Вид паяльной лампы с язычком пламени, готовой лизнуть кожу и уже подпалившей обильную растительность на груди, быстро остудил упиравшегося азербайджанца. И деньги он вернул с приличными процентами.
— Ерунда, — талдычил Хоша. — Это разве бабки? Это слезинка ребенка, как говаривал писатель.
— А где бабки? — спрашивал дядя Леша.
— Надо обменные пункты валюты брать, — заявил Брюс. — Там можно за раз тридцать тысяч баксов поиметь.

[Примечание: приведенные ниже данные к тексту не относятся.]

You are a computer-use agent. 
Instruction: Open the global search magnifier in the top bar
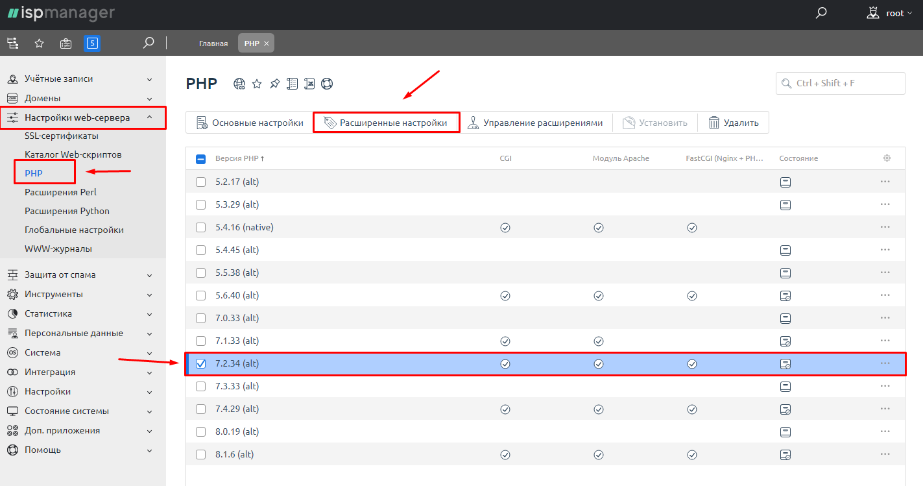click(x=821, y=13)

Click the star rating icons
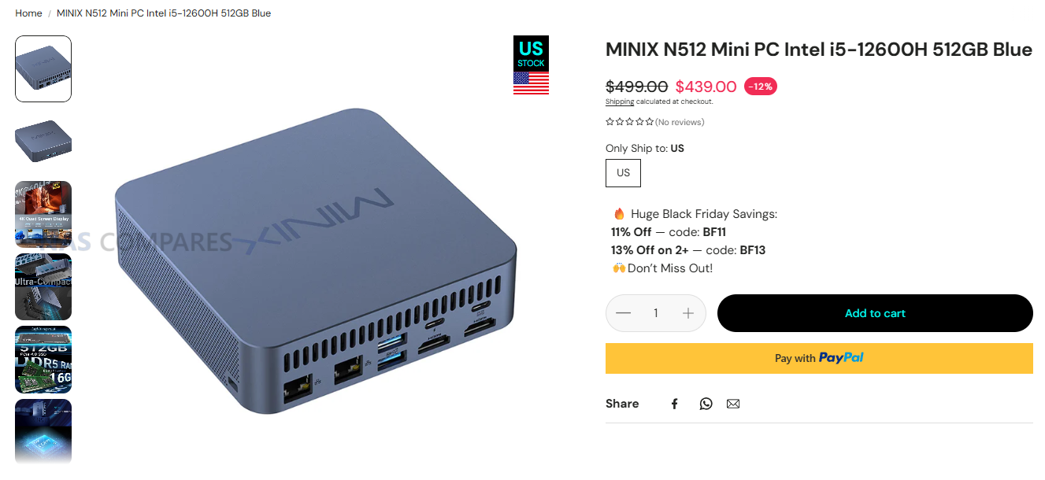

Братва склонялась к этой мысли. И дяде Леше с Художником требовалось немало усилий и красноречия удержать ее от подобных попыток. Но слово Художника хоть и ценилось, поскольку обычно было разумным, но он осознавал, что терпит его братва пока только как кореша Хоши и благодаря его славному тюремному прошлому. Такое положение его не устраивало. Постепенно он находил к каждому ключик. С Арменом обращался доверительно, нарочито выделяя его как человека разумного, говорил: «Нам-то понятно, мы же не Брюс или Блин». С Брюсом вел другую игру — доводил язвительными замечаниями его, туповатого и не умеющего дать отпор словами, до белого каления, но в критический момент сдавал назад, так что Брюс стал опасаться его острого язычка. Пришлось однажды поиграть ножом, когда каратист что-то отпустил по его адресу. Брюс сдал назад, только пробурчал «псих», видя, с какой яростью Художник бросился ему навстречу. Труднее всего было с Блином — совершенно неуправляемым, не имевшим вообще тормозов. Притом Блин в недалекости своей не мог трезво оценить своего места в команде и время от времени претендовал на большую долю в прибыли, так как благодаря своей комплекции играл роль основного вышибалы. и парализовывал одним своим видом жертвы, когда надо было вышибить деньги. Иногда он заводил разговоры и о том, что приходится слушаться всяких там умных, имея в виду Хошу, что уже было дурным признаком, поскольку в команде пахан должен быть один. И когда начинаются споры за власть, команда кончает плохо. Так что Блин был ноющим зубом, и боль эта с каждым днем становилась все сильнее.